A high-speed video camera was used to record the impacts at 1770 frames per second. After each test, we checked the high-speed video to make sure that each test was performed as intended and the headform was not displaced on the platform during the free fall.

We tested the turbans at three impact locations: front, left side, and right side (Fig. 1c). The turban style 1 has a different type of layering at the left and right sides. During the tests, we found that the right side produced much higher accelerations than the left side, producing readings close to the limit of the accelerometers. Therefore, to avoid accelerometer damage, we only tested turban 1 at the right side. To keep the data synchronous, all turbans were tested at the front and left sides, as detailed in Table 1. Each test was repeated three times with a newly wrapped turban. There was no apparent damage to the turbans after the impacts, aside from a few minor friction marks. Consequently, due to the limited supply of turban fabric, we decided to reuse some of the fabric samples, but we re-tied the fabric after each impact to ensure that the same area of the fabric is not subjected to more than one impact.

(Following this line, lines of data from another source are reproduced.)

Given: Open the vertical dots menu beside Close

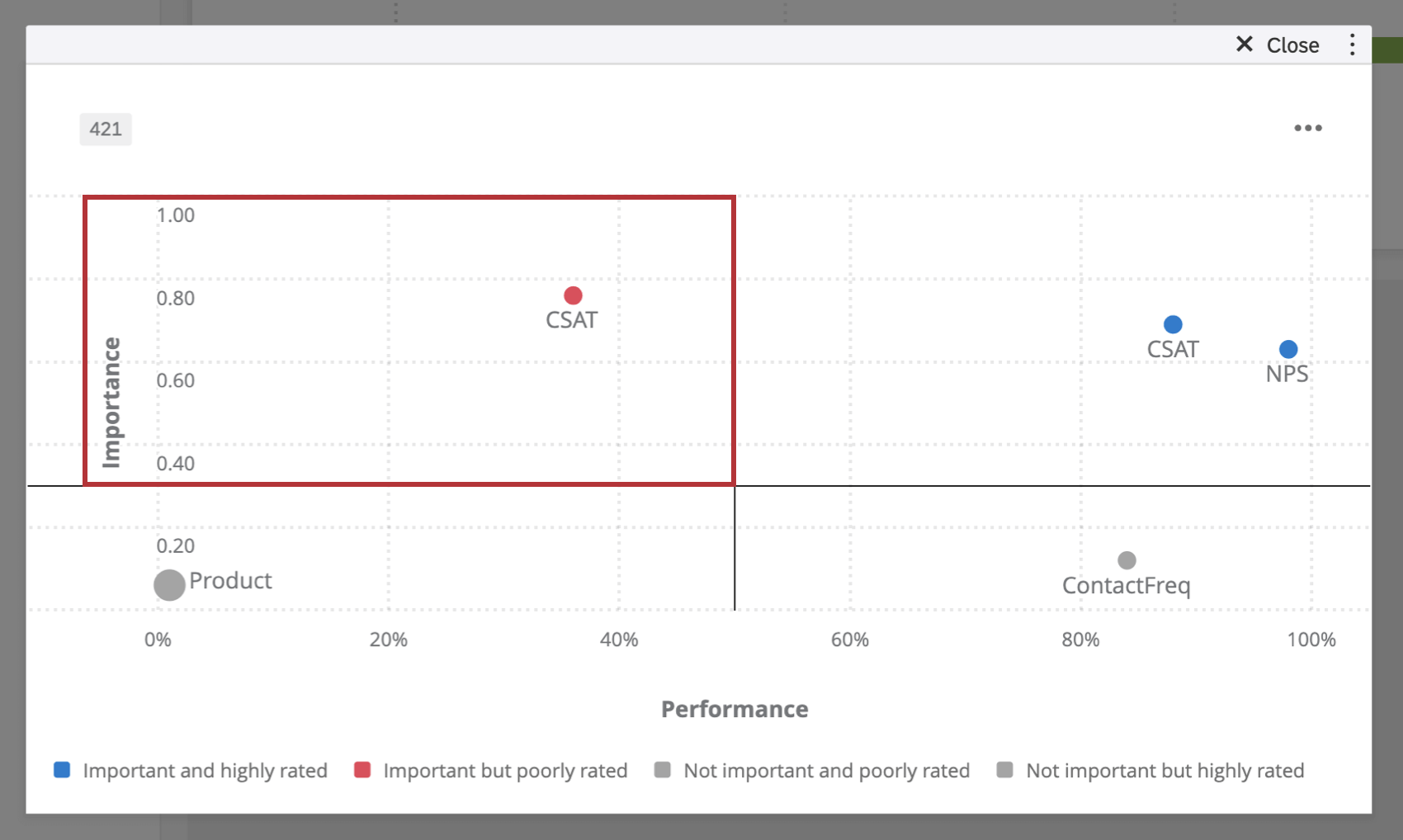Looking at the screenshot, I should 1353,45.
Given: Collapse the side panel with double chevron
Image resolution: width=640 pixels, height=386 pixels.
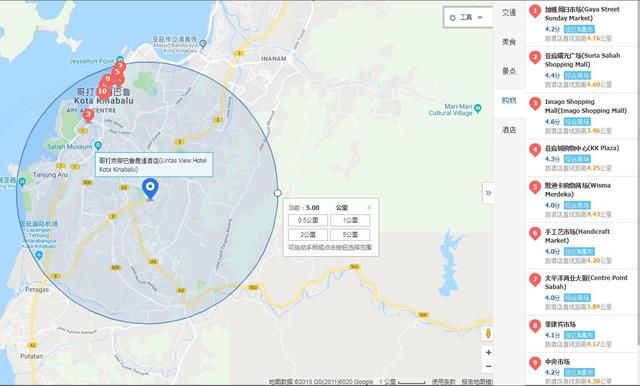Looking at the screenshot, I should tap(488, 193).
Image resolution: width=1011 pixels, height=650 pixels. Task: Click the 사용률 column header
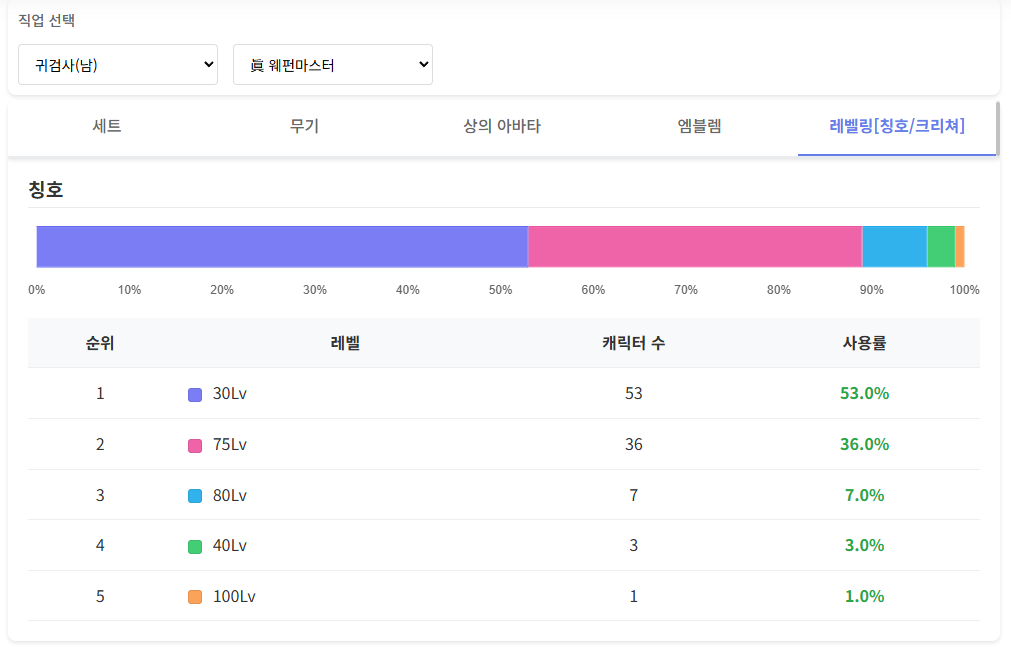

Brain Injury Metrics Based on Head Kinematics

The kinematics of the headform, measured with the head-mounted sensors, was processed to obtain three metrics that are often used to predict the risk of different types of brain injuries: peak translational acceleration (PTA), peak rotational acceleration (PRA), and peak rotational velocity (PRV). PTA is proportional to the peak force applied to the head and is suitable for predicting the risk of skull fractures and focal brain injuries [10, 11]. PTA is used in all helmet standards, e.g., the European cycle helmet standard EN1078 which defines a 250 g limit for it. Direct or indirect forces can cause rotation of the head, leading to large brain deformations and stretching of different structures such as vessels. In order to extend the assessment of the turban protection against injuries caused by head rotation, we used PRA and PRV. PRA has been suggested as a metric for predicting subdural haematoma (SDH) [12, 13]. PRV has been adopted to predict the risk of diffuse axonal injuries [14, 15]. Since these pathologies are reported for cyclists who sustain a TBI [2, 16], we used all three metrics to evaluate the performance of the turbans and compare it with conventional bicycle helmets.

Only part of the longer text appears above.